▶ Text shown
** start **

On 10 September 2018, the applicant requested the removal of the VET accredited course 22282VIC Course in the Management of Asthma Risks and Emergencies in the Workplace from its scope of registration.
ASQA is the national vocational education and training regulator as that term is defined in section 3 of the NVR Act. Section 22(1) of the NVR Act states:
“An NVR registered training organisation must comply with the Standards for NVR Registered Training Organisations”. [Emphasis added]
The Standards for Registered Training Organisations are contained in the legislative instrument Standards for Registered Training Organisations (RTOs) 2015, which came into effect at various times between 1 January and 1 April 2015 (“RTO Standards”).
On 9 January 2019, ASQA made the decision to cancel the applicant’s registration as an RTO effective from 21 February 2019, under sections 36(2)(f) and 39 of the NVR Act. The cancellation decision was made because ASQA identified that the applicant was non-compliant with clauses 4.1, 5.2, 1.7, 1.1, 1.2, 1.8, 1.3, 1.13, 1.16, 2.3, 2.4, 8.2 and 8.1 of the RTO Standards. On 17 January 2019, the applicant was notified of ASQA’s decision to cancel its registration. The applicant has applied to the Tribunal for review of the decision (“the substantive application”).
These proceedings concern an application for a stay of the operation and effect of the cancellation decision until final determination of the substantive application (“stay application”). At the time of the hearing of the stay application, the cancellation decision had already come into effect.
From the outset of the hearing and in written submissions the applicant contended that an interim conditional stay order was urgently required while the substantive stay application was being determined. It was submitted that the urgency arose from the fact that the decision had already come into effect, albeit for only a couple of business days, and was required to ensure that no reputational damage was caused to the applicant in the interim; should they ultimately be successful on the substantive stay application. After hearing submissions from the parties and reviewing the available evidence, I was not minded to grant an interim conditional stay at hearing and advised that my reasons would follow.

** end **

▶ Raw records
** start **

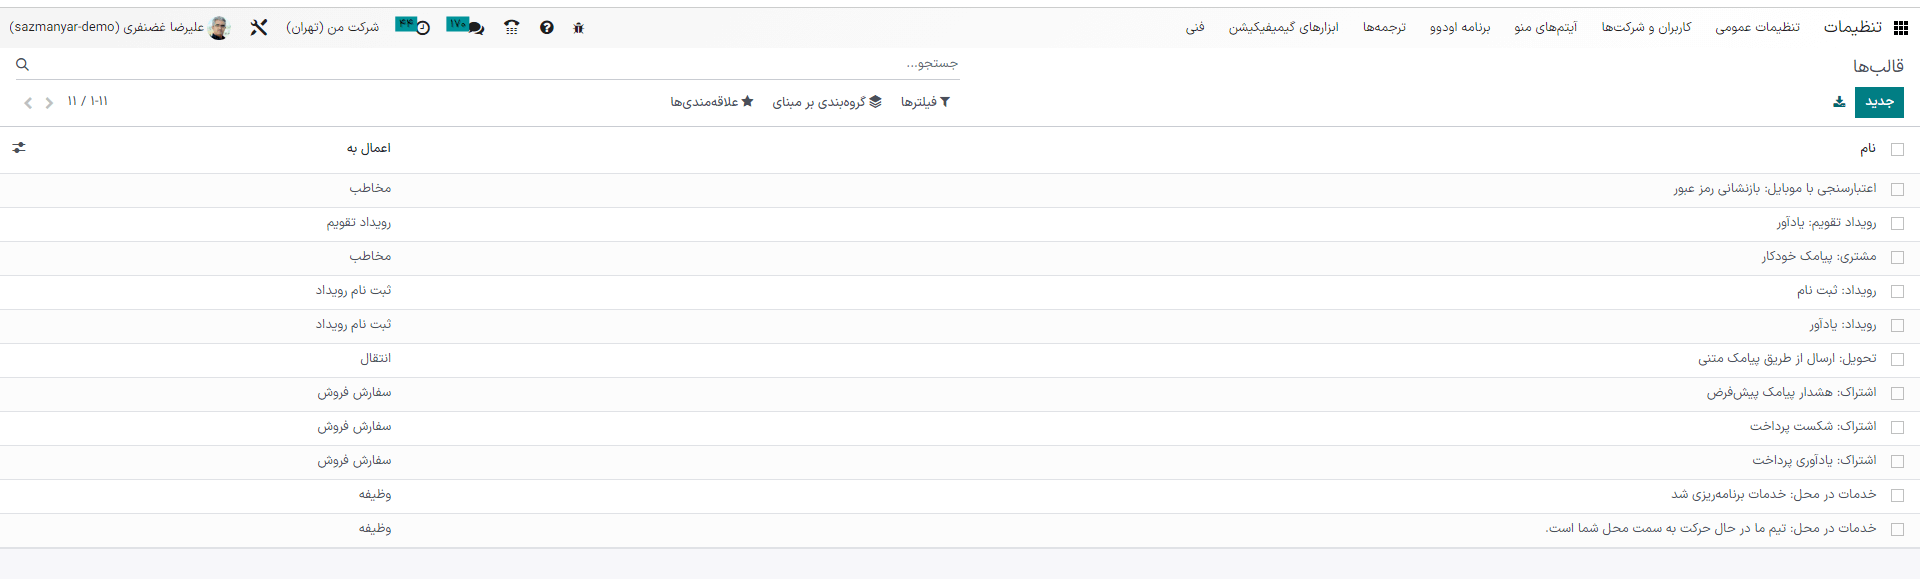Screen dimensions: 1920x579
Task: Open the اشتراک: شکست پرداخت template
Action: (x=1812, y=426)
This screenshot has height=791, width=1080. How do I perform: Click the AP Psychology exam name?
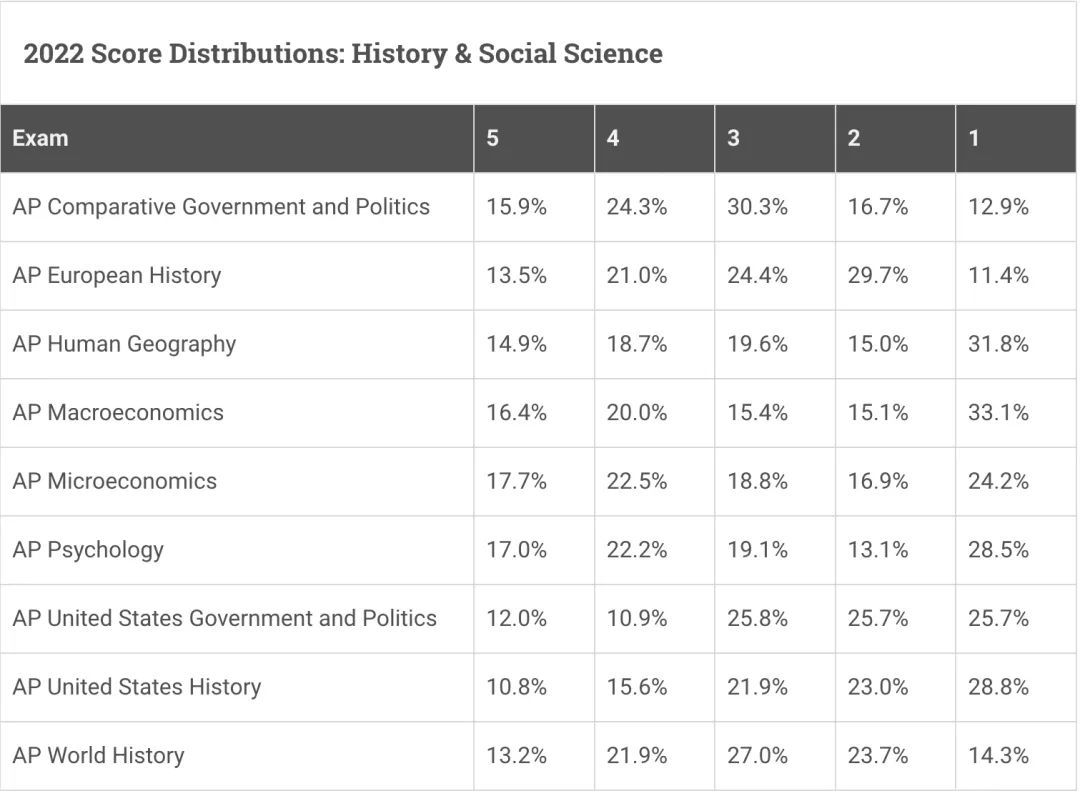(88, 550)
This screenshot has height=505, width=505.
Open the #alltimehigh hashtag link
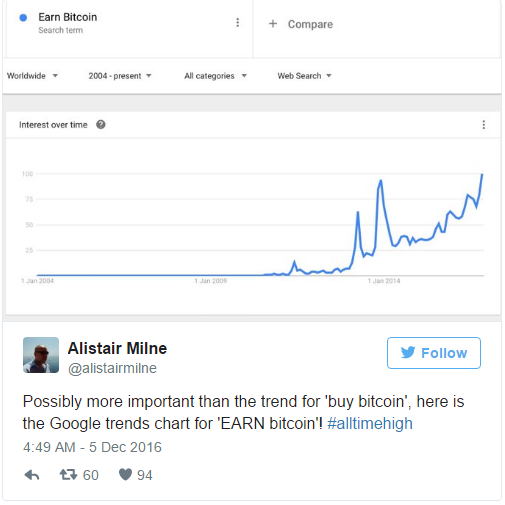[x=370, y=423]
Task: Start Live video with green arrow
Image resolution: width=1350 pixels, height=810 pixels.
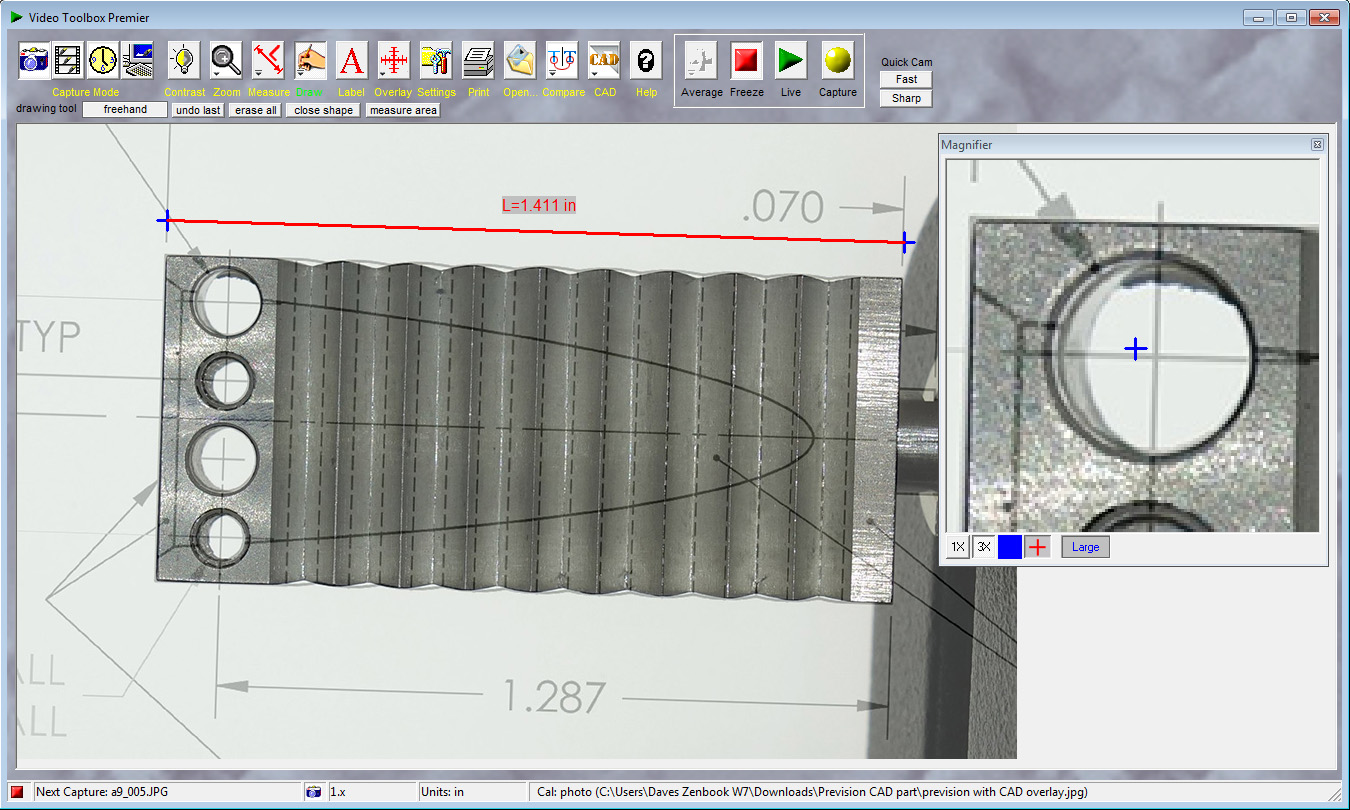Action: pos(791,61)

** end **

▶ Goal
Reproduce the passage of the tribunal decision that begins with the words "From the outset" and ends after the words "reasons would follow.". The items have no connection to the tribunal decision.

▶ Final answer
From the outset of the hearing and in written submissions the applicant contended that an interim conditional stay order was urgently required while the substantive stay application was being determined. It was submitted that the urgency arose from the fact that the decision had already come into effect, albeit for only a couple of business days, and was required to ensure that no reputational damage was caused to the applicant in the interim; should they ultimately be successful on the substantive stay application. After hearing submissions from the parties and reviewing the available evidence, I was not minded to grant an interim conditional stay at hearing and advised that my reasons would follow.